[Instructions to follow] Could you repeat the entries below word for word, leaving nothing out?

····················

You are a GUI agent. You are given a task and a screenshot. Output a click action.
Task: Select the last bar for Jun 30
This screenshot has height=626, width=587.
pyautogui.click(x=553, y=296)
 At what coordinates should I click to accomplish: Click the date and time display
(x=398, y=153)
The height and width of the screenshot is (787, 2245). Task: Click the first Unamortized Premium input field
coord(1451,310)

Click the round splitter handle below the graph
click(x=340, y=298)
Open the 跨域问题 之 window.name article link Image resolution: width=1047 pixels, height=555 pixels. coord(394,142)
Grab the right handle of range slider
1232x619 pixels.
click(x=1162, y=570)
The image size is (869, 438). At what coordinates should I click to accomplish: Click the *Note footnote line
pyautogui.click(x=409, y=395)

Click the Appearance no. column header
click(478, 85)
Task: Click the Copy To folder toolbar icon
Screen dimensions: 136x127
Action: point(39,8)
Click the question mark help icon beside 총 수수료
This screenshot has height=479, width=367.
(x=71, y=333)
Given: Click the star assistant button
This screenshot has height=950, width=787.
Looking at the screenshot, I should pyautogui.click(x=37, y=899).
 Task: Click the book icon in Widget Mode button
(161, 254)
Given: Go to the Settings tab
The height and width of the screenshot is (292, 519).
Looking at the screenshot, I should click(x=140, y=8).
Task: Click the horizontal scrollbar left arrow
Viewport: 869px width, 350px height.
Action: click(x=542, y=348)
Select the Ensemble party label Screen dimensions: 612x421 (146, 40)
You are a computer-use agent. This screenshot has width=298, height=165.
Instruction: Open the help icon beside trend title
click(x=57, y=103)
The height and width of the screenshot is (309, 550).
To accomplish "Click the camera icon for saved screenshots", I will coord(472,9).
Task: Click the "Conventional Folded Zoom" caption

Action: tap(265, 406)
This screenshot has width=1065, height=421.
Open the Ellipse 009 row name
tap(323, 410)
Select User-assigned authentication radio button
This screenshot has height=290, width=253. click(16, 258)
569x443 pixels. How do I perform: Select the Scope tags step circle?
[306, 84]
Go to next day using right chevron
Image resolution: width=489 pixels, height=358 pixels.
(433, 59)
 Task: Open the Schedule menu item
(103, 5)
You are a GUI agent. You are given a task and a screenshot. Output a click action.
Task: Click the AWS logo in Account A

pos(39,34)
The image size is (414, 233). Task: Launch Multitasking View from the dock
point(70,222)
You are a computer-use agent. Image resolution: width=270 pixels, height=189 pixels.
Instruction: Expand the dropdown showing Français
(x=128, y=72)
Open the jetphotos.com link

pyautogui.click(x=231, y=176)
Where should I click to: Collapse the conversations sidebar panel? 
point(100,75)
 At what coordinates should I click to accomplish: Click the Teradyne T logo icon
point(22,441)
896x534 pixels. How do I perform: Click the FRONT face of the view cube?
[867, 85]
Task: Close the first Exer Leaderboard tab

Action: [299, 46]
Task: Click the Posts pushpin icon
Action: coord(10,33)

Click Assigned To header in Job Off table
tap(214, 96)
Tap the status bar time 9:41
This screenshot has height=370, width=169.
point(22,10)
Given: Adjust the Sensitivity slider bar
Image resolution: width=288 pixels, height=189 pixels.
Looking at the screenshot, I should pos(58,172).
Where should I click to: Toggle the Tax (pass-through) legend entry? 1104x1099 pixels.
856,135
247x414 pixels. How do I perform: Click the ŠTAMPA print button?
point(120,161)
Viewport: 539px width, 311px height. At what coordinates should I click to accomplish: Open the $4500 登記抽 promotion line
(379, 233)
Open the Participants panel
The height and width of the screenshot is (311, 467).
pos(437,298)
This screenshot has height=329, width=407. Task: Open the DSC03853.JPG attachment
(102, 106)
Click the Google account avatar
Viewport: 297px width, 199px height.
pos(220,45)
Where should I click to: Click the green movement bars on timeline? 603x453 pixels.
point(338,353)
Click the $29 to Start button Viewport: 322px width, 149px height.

····················

[Exercise response]
You are a GUI agent. You are given a task and a screenshot. Output a click action.
Task: Select the last bar for Jun 30
This screenshot has height=626, width=587.
pyautogui.click(x=553, y=296)
 At what coordinates should I click to accomplish: Click the date and time display
(x=398, y=153)
The height and width of the screenshot is (787, 2245). Task: Click the first Unamortized Premium input field
coord(1451,310)

Click the round splitter handle below the graph
click(x=340, y=298)
Open the 跨域问题 之 window.name article link Image resolution: width=1047 pixels, height=555 pixels. coord(394,142)
Grab the right handle of range slider
1232x619 pixels.
click(x=1162, y=570)
The image size is (869, 438). At what coordinates should I click to accomplish: Click the *Note footnote line
pyautogui.click(x=409, y=395)

Click the Appearance no. column header
click(478, 85)
Task: Click the Copy To folder toolbar icon
Screen dimensions: 136x127
Action: point(39,8)
Click the question mark help icon beside 총 수수료
This screenshot has height=479, width=367.
(x=71, y=333)
Given: Click the star assistant button
This screenshot has height=950, width=787.
Looking at the screenshot, I should pyautogui.click(x=37, y=899).
 Task: Click the book icon in Widget Mode button
(161, 254)
Given: Go to the Settings tab
The height and width of the screenshot is (292, 519).
Looking at the screenshot, I should click(x=140, y=8).
Task: Click the horizontal scrollbar left arrow
Viewport: 869px width, 350px height.
Action: click(x=542, y=348)
Select the Ensemble party label Screen dimensions: 612x421 (146, 40)
You are a computer-use agent. This screenshot has width=298, height=165.
Instruction: Open the help icon beside trend title
click(x=57, y=103)
The height and width of the screenshot is (309, 550).
To accomplish "Click the camera icon for saved screenshots", I will coord(472,9).
Task: Click the "Conventional Folded Zoom" caption

Action: tap(265, 406)
This screenshot has width=1065, height=421.
Open the Ellipse 009 row name
tap(323, 410)
Select User-assigned authentication radio button
This screenshot has height=290, width=253. click(16, 258)
569x443 pixels. How do I perform: Select the Scope tags step circle?
[306, 84]
Go to next day using right chevron
Image resolution: width=489 pixels, height=358 pixels.
(433, 59)
 Task: Open the Schedule menu item
(103, 5)
You are a GUI agent. You are given a task and a screenshot. Output a click action.
Task: Click the AWS logo in Account A

pos(39,34)
The image size is (414, 233). Task: Launch Multitasking View from the dock
point(70,222)
You are a computer-use agent. Image resolution: width=270 pixels, height=189 pixels.
Instruction: Expand the dropdown showing Français
(x=128, y=72)
Open the jetphotos.com link

pyautogui.click(x=231, y=176)
Where should I click to: Collapse the conversations sidebar panel? 
point(100,75)
 At what coordinates should I click to accomplish: Click the Teradyne T logo icon
point(22,441)
896x534 pixels. How do I perform: Click the FRONT face of the view cube?
[867, 85]
Task: Close the first Exer Leaderboard tab

Action: [299, 46]
Task: Click the Posts pushpin icon
Action: coord(10,33)

Click Assigned To header in Job Off table
tap(214, 96)
Tap the status bar time 9:41
This screenshot has height=370, width=169.
point(22,10)
Given: Adjust the Sensitivity slider bar
Image resolution: width=288 pixels, height=189 pixels.
Looking at the screenshot, I should pos(58,172).
Where should I click to: Toggle the Tax (pass-through) legend entry? 1104x1099 pixels.
856,135
247x414 pixels. How do I perform: Click the ŠTAMPA print button?
point(120,161)
Viewport: 539px width, 311px height. At what coordinates should I click to accomplish: Open the $4500 登記抽 promotion line
(379, 233)
Open the Participants panel
The height and width of the screenshot is (311, 467).
pos(437,298)
This screenshot has height=329, width=407. Task: Open the DSC03853.JPG attachment
(102, 106)
Click the Google account avatar
Viewport: 297px width, 199px height.
pos(220,45)
Where should I click to: Click the green movement bars on timeline? 603x453 pixels.
point(338,353)
Click the $29 to Start button Viewport: 322px width, 149px height.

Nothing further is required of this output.